● ASSIGNMENT
From the entries below, copy every line where the string "Open" appears.

Top of PROVIDED MATERIAL

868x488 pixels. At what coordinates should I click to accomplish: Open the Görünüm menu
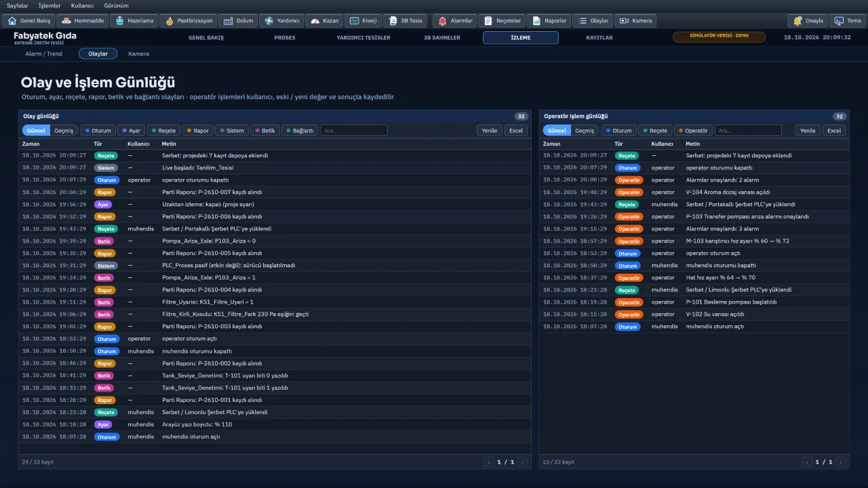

Bottom of PROVIDED MATERIAL
Top of PROVIDED MATERIAL

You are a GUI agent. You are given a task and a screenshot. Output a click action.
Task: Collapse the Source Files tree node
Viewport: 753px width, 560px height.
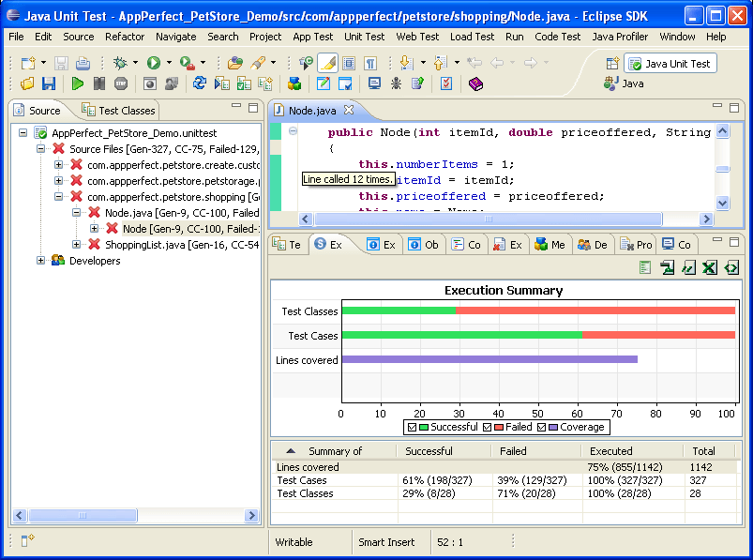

Bottom of PROVIDED MATERIAL
Top of PROVIDED MATERIAL

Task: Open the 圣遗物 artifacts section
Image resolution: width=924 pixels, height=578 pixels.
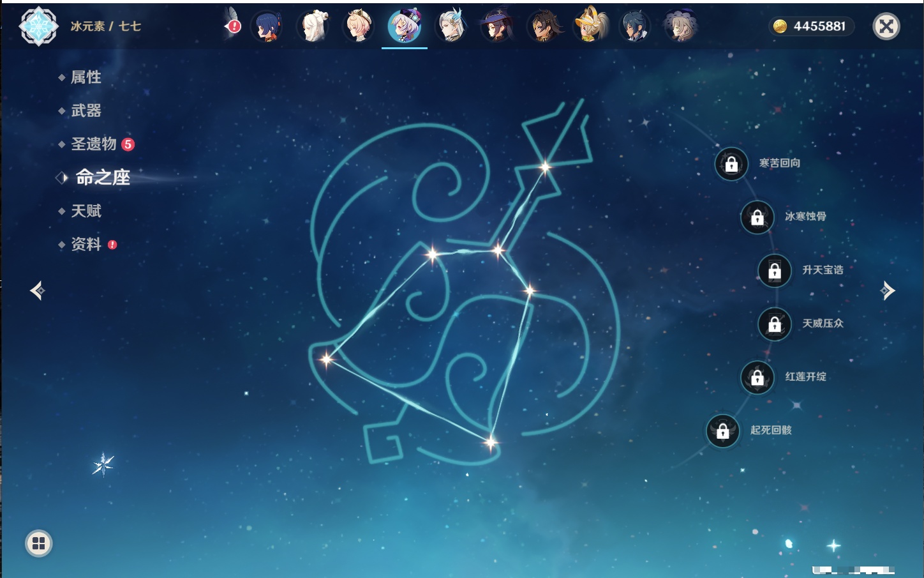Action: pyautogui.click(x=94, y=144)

Bottom of PROVIDED MATERIAL

● OUTPUT FOR THIS EXERCISE
868x488 pixels. At what coordinates should I click to accomplish: Open the Görünüm menu
Task: Open the 圣遗物 artifacts section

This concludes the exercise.